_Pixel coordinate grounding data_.
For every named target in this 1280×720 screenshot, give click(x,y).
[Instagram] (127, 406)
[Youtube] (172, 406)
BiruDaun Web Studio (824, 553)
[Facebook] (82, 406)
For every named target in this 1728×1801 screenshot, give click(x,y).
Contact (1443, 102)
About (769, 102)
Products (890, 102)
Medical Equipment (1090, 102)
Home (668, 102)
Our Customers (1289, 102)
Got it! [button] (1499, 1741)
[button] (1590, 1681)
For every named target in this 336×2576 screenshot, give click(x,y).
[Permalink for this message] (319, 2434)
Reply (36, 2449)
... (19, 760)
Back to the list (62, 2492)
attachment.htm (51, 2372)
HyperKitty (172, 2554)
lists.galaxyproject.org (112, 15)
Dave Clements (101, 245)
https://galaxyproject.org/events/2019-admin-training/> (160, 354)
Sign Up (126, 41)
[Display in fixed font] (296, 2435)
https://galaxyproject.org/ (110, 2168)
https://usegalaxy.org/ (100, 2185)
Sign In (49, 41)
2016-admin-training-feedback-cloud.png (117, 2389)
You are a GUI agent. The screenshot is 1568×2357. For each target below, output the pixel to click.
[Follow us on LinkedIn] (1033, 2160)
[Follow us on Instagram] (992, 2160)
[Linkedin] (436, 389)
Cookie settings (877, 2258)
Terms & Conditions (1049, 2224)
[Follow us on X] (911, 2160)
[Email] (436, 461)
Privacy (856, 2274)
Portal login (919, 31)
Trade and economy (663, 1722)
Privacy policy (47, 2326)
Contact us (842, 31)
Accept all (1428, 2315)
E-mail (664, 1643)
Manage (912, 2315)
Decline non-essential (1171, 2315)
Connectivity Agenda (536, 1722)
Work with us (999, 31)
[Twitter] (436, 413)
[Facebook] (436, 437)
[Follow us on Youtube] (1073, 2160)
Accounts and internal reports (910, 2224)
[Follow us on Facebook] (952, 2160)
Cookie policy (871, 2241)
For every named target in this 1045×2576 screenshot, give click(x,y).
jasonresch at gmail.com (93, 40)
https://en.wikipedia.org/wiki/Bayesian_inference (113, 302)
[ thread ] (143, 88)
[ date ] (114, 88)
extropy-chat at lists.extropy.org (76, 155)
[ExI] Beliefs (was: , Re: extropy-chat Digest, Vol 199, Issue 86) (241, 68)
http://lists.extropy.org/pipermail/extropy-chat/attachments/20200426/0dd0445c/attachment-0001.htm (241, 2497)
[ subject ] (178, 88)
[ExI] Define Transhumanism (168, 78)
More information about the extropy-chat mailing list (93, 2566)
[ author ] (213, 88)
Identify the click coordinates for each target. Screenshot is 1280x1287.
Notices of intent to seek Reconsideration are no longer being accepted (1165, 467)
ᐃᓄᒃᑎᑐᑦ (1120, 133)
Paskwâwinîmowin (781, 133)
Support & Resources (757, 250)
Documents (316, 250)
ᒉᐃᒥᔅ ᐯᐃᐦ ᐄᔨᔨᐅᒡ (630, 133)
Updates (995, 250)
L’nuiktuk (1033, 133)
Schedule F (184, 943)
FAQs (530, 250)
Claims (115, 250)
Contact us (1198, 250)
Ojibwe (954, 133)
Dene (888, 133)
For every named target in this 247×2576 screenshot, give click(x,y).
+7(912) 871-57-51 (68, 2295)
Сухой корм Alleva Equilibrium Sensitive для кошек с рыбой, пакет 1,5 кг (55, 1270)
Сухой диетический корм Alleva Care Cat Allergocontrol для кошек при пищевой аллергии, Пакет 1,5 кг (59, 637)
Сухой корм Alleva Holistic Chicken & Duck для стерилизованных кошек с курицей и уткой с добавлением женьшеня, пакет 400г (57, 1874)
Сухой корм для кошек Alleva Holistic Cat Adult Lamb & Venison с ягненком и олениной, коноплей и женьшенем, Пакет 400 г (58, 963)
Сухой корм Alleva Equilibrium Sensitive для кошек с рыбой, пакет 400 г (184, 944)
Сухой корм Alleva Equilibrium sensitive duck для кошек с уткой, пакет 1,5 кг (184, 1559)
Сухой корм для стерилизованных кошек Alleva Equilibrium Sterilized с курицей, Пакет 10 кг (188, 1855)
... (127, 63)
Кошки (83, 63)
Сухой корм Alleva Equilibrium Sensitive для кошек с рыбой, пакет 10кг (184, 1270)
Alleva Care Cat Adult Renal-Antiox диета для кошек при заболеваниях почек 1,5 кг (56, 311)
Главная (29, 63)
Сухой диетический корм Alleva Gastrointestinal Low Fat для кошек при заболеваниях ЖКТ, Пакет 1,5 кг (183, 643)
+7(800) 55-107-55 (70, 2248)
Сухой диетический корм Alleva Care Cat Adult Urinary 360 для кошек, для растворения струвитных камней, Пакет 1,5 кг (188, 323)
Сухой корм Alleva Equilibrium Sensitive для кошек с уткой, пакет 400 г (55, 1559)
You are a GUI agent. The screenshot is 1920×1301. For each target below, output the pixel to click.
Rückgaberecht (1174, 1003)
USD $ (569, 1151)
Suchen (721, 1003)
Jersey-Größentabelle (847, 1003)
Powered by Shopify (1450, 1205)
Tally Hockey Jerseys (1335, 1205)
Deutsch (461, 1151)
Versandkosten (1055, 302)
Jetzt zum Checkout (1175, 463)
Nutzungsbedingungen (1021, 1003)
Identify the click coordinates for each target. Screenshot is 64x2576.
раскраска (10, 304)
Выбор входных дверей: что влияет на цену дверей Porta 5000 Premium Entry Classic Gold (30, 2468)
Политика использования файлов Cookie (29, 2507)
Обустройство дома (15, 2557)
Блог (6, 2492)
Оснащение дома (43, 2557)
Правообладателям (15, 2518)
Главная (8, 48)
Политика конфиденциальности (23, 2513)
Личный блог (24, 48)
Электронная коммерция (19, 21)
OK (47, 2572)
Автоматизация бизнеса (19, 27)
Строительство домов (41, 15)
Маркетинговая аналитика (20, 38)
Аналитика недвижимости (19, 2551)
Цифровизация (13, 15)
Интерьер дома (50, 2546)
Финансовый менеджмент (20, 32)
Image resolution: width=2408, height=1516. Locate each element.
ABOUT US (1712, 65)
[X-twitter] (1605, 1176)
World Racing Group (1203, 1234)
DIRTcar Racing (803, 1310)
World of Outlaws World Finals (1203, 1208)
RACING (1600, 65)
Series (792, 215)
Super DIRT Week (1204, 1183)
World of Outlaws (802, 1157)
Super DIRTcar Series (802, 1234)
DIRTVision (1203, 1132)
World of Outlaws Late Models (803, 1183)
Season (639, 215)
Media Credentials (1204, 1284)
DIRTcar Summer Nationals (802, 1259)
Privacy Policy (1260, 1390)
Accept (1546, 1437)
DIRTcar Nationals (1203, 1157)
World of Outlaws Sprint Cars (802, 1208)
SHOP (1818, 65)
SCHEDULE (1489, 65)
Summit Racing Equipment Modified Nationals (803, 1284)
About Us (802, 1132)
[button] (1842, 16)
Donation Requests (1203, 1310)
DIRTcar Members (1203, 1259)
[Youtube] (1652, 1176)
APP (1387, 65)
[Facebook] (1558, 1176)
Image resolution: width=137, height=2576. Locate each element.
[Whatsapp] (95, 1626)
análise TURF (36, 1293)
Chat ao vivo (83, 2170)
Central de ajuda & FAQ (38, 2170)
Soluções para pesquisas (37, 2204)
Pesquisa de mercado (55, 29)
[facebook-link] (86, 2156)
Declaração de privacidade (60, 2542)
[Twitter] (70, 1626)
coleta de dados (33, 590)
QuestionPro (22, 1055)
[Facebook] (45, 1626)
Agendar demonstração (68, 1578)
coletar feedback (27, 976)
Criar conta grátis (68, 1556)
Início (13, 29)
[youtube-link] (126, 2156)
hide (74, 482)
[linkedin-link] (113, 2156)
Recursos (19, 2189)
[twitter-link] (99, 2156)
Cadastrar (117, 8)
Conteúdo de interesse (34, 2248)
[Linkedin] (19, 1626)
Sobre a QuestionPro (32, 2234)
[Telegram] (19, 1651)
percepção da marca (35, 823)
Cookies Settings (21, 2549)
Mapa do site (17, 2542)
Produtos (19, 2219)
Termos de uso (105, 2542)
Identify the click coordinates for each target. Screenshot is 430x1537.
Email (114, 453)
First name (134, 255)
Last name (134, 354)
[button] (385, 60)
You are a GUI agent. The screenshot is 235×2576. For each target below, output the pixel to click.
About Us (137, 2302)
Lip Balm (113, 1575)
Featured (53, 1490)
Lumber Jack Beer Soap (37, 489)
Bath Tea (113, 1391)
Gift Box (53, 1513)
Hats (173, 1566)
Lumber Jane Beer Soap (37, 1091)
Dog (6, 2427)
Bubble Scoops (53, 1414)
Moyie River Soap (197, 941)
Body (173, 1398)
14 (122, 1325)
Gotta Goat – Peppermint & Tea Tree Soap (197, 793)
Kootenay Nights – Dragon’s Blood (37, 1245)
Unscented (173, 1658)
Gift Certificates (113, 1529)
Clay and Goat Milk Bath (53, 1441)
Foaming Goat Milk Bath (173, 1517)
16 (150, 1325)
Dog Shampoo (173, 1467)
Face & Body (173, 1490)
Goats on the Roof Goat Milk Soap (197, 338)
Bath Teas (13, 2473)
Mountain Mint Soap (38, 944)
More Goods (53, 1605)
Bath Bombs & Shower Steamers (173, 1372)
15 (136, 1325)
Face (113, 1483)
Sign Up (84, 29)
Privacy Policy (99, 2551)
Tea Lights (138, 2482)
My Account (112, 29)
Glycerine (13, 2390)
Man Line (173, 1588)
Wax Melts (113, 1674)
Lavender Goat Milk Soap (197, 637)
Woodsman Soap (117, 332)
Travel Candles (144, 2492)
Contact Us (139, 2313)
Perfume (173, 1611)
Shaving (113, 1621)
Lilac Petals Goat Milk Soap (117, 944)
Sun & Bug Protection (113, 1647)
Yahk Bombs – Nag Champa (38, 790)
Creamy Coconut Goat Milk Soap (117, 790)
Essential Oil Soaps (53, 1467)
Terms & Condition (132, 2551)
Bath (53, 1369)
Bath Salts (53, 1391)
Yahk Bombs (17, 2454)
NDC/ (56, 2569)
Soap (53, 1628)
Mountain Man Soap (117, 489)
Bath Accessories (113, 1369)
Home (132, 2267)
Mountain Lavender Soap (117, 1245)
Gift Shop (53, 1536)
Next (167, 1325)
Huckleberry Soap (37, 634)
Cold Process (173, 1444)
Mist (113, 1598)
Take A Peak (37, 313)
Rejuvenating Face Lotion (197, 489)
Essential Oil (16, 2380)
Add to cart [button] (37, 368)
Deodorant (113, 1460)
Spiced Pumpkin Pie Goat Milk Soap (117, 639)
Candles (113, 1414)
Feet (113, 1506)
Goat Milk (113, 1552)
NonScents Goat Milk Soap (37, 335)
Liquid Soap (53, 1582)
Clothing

_WORK REQUIRED_. In the records above, find the line with "Sign Up (126, 41)"; write out exactly that line and each one after it, stopping after the line with "Screenshot is 1280x1287.".

_TASK OUTPUT_.
Sign Up (126, 41)
[Display in fixed font] (296, 2435)
https://galaxyproject.org/ (110, 2168)
https://usegalaxy.org/ (100, 2185)
Sign In (49, 41)
2016-admin-training-feedback-cloud.png (117, 2389)
You are a GUI agent. The screenshot is 1568×2357. For each target below, output the pixel to click.
[Follow us on LinkedIn] (1033, 2160)
[Follow us on Instagram] (992, 2160)
[Linkedin] (436, 389)
Cookie settings (877, 2258)
Terms & Conditions (1049, 2224)
[Follow us on X] (911, 2160)
[Email] (436, 461)
Privacy (856, 2274)
Portal login (919, 31)
Trade and economy (663, 1722)
Privacy policy (47, 2326)
Contact us (842, 31)
Accept all (1428, 2315)
E-mail (664, 1643)
Manage (912, 2315)
Decline non-essential (1171, 2315)
Connectivity Agenda (536, 1722)
Work with us (999, 31)
[Twitter] (436, 413)
[Facebook] (436, 437)
[Follow us on Youtube] (1073, 2160)
Accounts and internal reports (910, 2224)
[Follow us on Facebook] (952, 2160)
Cookie policy (871, 2241)
For every named target in this 1045×2576 screenshot, give click(x,y).
jasonresch at gmail.com (93, 40)
https://en.wikipedia.org/wiki/Bayesian_inference (113, 302)
[ thread ] (143, 88)
[ date ] (114, 88)
extropy-chat at lists.extropy.org (76, 155)
[ExI] Beliefs (was: , Re: extropy-chat Digest, Vol 199, Issue 86) (241, 68)
http://lists.extropy.org/pipermail/extropy-chat/attachments/20200426/0dd0445c/attachment-0001.htm (241, 2497)
[ subject ] (178, 88)
[ExI] Define Transhumanism (168, 78)
More information about the extropy-chat mailing list (93, 2566)
[ author ] (213, 88)
Identify the click coordinates for each target. Screenshot is 1280x1287.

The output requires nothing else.